✨ The Best coding typeface? Comic Code Font ✨
Friitig,21 Januar, 2022

I was just browsing through My HN Clone (which is the only way to read it for me as the original site is set in an incredibly annoying and small font) and I came across an article about a new open-source typeface for coding called Iosevka.

This is certainly a great effort which I applaud. You can have a coding font that can be customised to your needs and is entirely free, so what more can you ask for?

There are certainly plenty of monospaced, open-source typefaces like Victor Mono, Jetbrains Mono , IBM Flex Mono and just many others.

This article reminded me of a recent email newsletter I received just a few days ago from myfonts. It was about a coding font with a twist: Comic Code. Not an open-source font, but to me it is well worth the 12$ - 30$ for the license.

Here it is in all its beauty:

Really not your usual coding font!

Casual, nice, and inspiring

The font was designed from scratch by Toshi Omagari of Tabular Type Foundry

All images and rights myfonts.com

Comic Code is available for purchase on Myfonts.com. I am not affiliated to myfonts but I thought I would recommend it as a valid alternative to the various open-source or not programming typefaces. All have a very technical feel.
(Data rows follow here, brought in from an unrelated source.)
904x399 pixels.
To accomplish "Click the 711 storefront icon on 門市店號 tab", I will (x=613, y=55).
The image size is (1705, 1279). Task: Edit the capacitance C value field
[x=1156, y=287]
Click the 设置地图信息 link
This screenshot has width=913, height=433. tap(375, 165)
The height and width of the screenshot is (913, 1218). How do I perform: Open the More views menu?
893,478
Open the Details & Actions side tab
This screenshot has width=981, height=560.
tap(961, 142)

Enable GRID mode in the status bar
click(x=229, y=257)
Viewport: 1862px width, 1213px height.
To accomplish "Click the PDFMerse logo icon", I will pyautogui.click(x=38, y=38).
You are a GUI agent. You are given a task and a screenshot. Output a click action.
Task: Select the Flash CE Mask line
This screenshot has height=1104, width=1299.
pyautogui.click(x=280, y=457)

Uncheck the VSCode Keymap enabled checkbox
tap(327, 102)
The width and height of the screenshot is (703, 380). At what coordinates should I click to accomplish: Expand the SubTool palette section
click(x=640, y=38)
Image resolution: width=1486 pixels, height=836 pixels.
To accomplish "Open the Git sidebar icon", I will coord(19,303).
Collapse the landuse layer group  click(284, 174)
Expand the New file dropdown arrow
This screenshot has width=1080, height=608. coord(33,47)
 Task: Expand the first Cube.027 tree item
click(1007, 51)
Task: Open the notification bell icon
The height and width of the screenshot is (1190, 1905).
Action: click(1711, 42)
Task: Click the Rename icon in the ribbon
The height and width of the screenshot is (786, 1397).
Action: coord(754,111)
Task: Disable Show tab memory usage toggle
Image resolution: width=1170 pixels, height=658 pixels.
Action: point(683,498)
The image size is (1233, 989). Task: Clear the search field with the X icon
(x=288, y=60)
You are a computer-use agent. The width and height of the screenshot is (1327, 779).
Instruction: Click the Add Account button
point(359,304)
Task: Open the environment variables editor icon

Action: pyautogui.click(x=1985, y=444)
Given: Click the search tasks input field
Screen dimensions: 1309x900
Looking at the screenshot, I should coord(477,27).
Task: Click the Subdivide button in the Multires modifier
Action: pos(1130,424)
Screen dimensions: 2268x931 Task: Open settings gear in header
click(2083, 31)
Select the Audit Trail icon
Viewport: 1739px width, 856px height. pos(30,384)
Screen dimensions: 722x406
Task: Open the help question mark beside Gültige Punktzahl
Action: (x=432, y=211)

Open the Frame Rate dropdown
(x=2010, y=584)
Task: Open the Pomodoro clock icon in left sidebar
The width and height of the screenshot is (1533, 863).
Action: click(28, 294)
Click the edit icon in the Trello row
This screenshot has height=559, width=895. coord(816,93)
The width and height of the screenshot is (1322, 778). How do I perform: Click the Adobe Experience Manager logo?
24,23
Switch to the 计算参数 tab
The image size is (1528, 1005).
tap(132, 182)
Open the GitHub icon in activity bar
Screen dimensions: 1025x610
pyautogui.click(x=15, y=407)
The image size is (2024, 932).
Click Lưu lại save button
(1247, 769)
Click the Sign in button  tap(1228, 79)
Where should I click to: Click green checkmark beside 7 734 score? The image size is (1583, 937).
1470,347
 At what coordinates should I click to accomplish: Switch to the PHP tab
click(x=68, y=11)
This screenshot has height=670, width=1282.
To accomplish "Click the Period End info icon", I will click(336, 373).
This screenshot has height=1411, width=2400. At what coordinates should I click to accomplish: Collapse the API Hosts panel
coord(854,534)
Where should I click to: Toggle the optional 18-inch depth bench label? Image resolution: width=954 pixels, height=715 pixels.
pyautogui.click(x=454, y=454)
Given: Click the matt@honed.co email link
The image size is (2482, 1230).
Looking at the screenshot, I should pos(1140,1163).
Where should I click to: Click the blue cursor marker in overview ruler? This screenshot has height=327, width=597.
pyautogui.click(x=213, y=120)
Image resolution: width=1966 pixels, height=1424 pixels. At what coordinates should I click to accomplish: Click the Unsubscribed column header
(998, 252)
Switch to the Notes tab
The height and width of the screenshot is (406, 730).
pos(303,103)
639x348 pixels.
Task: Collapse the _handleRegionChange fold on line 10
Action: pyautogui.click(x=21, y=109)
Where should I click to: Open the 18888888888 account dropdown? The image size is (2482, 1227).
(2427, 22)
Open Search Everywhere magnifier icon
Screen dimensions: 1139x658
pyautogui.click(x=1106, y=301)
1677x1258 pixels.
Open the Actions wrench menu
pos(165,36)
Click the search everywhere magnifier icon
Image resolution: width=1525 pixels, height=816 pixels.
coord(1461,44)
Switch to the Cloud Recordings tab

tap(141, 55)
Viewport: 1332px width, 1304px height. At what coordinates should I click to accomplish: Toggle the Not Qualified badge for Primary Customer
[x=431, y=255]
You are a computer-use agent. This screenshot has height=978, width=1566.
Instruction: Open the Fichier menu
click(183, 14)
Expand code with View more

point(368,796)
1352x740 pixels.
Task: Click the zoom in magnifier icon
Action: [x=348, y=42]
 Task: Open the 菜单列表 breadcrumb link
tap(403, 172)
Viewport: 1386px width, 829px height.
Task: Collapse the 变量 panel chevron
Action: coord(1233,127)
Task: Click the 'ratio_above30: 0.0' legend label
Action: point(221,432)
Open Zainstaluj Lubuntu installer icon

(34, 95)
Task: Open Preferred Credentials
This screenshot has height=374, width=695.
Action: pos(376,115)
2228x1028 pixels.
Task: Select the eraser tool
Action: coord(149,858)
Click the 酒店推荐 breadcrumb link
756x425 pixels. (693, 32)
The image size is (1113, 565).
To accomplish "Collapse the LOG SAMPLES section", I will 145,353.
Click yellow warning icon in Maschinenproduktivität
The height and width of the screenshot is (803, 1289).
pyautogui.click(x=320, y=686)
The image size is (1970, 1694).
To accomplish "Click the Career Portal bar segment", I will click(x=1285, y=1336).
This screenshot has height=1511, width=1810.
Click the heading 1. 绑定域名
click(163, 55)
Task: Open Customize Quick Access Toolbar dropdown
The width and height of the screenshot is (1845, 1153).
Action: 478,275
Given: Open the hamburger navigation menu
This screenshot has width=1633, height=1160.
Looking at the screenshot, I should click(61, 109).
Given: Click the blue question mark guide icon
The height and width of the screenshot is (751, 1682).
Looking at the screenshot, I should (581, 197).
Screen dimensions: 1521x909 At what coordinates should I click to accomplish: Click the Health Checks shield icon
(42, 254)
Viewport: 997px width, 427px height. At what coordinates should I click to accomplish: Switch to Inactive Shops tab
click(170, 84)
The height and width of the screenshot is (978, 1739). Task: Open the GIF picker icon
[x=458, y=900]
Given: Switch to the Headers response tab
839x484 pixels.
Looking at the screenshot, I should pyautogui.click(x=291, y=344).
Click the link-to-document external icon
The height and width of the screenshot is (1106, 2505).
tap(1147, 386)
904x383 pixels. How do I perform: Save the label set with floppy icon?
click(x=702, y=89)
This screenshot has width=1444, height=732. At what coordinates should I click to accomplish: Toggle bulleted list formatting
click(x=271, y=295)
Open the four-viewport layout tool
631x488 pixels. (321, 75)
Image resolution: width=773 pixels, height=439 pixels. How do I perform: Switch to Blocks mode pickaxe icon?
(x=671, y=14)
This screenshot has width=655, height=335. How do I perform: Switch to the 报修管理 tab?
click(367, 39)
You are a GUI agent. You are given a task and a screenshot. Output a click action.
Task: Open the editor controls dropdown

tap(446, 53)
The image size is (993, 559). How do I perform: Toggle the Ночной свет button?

Nothing wrong with that but I agree with the designer, Toshi Omgarai that stated Code —machine-like rows of characters — looks scary to many people. I want to change that.

This is a great philosphy so I went on and bought it. Now it is my go-to font for everything related to coding including XCode default font, terminal etc.

It is now also the default font for any code snipped in this site and here you can see it in action:

import Foundation
import Saga
import PathKit
import SagaParsleyMarkdownReader
import SagaSwimRenderer

struct ArticleMetadata: Metadata {
  let tags: [String]
  var summary: String?
  let `public`: Bool?

struct AppMetadata: Metadata {
  let url: URL?
  let images: [String]?

// SiteMetadata is given to every template.
// You can put whatever you want in here, as long as it's Decodable.
struct SiteMetadata: Metadata {
  let url: URL
  let name: String

let siteMetadata = SiteMetadata(
  url: URL(string: "http://www.example.com")!,
  name: "Example website"

// An easy way to only get public articles, since ArticleMetadata.public is optional
extension Item where M == ArticleMetadata {
  var `public`: Bool {
    return metadata.public ?? true

// An example of a simple page processor that takes files such as "2021-01-27-post-with-date-in-filename"
// and uses the date within the filename as the publication date.
func itemProcessor(item: Item<ArticleMetadata>) async {
  // If the filename starts with a valid date, use that as the Page's date and strip it from the destination path
  let first10 = String(item.relativeSource.lastComponentWithoutExtension.prefix(10))
  guard first10.count == 10, let date = Run.pageProcessorDateFormatter.date(from: first10) else {

  // Set the date
  item.date = date

I love the casual look and feel. It is very readable and it has the right 0! My previous coding font was APL 385. It was not as austere as other coding fonts but I like comic code much more!

There are indeed many open-source, free options so why invest in a typeface? I think the typefaces you use are extremely important. It can enhance your productivity and, in the case of a web font, can make your voice more distinct, clear and pleasant.